Raquel é o exemplo para esse impulso de vontade, essa potência de realização
que não nos é dada na infância, mas que como não poderia deixar de ser é o alicerce, é
onde tudo está aflorando, mas que muitas vezes é podado sem nenhuma escuta, sem
sensibilização para escutar não querendo responder, mas querendo ouvir. Raquel se
depara com outras realidades, como a do galo Afonso que não quer comandar um
galinheiro cheio de galinhas ou a do galo Terrível, que tem o cérebro costurado por seus
donos para que nunca pense por si mesmo. Neste livro, Lygia também questiona a
representação familiar defasada e coloca gentil e sutilmente questões de gênero e
percepções de si. Assim, nos perguntamos quais silêncios fazem parte da vida de uma
criança, como ela lida com o mundo alheio a ela mesma, tratando-a de um jeito incapaz
e bobo. Que forças subjetivas existem em um ser constantemente sobrepujado ao ideal
de “ter que crescer”? Estamos querendo lidar com um mote de ressonâncias que irá
desconstruir essa infância e refazê-la não como “outra infância”, mas sim “infâncias
diferentes”, na ideia de muitas infâncias e muitos seres-crianças. Desaperceber-se da
“infantilidade” que hoje é sinal de imaturidade, despreparo, impossibilidade.
Eu poderia falar de outros livros que li da autora, tais como Os colegas, um
grupo de animais diferentes entre si que se unem numa situação de miséria e
marginalização social, onde a autora revela a importância da amizade e da arte para
resgatá-los, e a evidência da pobreza cada vez mais cega para a sociedade. Angélica,
sobre escapar das “caixinhas sociais” que querem pra você, O sofá estampado, sobre um
Tatu que cava no sofá da gata Dalva, sua namorada, para esconder sua timidez e
insegurança, A casa da madrinha sobre um menino que sai da favela para buscar a “casa
da madrinha”, lugar que imagina que não há pobreza e ele pode escapar da desigualdade
e da dura realidade no qual vive, Meu amigo pintor sobre o encontro de um menino e
um velho pintor, onde temos assuntos como depressão, suicídio e solidão, Paisagem,
sobre a relação entre um menino e sua escritora favorita e Nós Três, livro já mais adulto
sobre um triângulo amoroso trágico. Como se pode perceber, é vasta a riqueza da obra
de Lygia, estes os que conto são os que li. Destaca-se sua abordagem leve dos temas,
lúdica de modo a acessar quem a criança é (porque já foi uma, pode continuar sendo
uma) e não assustá-la com o que diz, a não pesar em nenhum momento tanto na forma
narrativa quanto no caminhar da história e os sentimentos que elas englobam. Da
criança para a criança. Além do mais, salientamos que a obra de Lygia é pouco
conhecida, embora importantíssima. Para encerrar, deixo o momento onde Raquel exibe
a força de seu pensamento numa linguagem fervorosa de, enfim, tomar conta do que é,
do que sente, da autonomia do que pode vir a ser, sem limitações.
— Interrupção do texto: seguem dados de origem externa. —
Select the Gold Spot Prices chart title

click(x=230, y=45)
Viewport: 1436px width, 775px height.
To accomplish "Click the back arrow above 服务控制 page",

“Eu tenho que achar um lugar pra esconder as minhas vontades. Não digo vontade
magra, pequenininha, que nem tomar sorvete a toda hora, dar sumiço da aula de
matemática, comprar um sapato novo que eu não aguento mais o meu. Vontade assim
todo o mundo pode ver, não tô ligando a mínima. Mas as outras - as três que de repente
vão crescendo e engordando toda a vida - ah - essas eu não quero mais mostrar. De jeito
nenhum. Nem sei qual das três me enrola mais. Às vezes acho que é a vontade de
crescer de uma vez e deixar de ser criança. Outra hora acho que é a vontade de ter
nascido garoto em vez de menina. Mas hoje tô achando que é a vontade de escrever. Já
fiz tudo pra me livrar delas.”

“E de repente todo mundo tava lá lutando pra abrir a minha bolsa. Minha. Minha.
Minha! E eu ali sem poder fazer nada. Ah, se eu fosse gente grande! Quem é que ia
abrir a minha bolsa assim à força se eu fosse gente grande? quem?”

“Às vezes a gente quer muito uma coisa e então acha que vai querer a vida toda. Mas aí
o tempo passa. E o tempo é o tipo de sujeito que adora mudar tudo. Um dia ele muda
você e pronto: você enjoa de ser pequena e vai querer crescer.”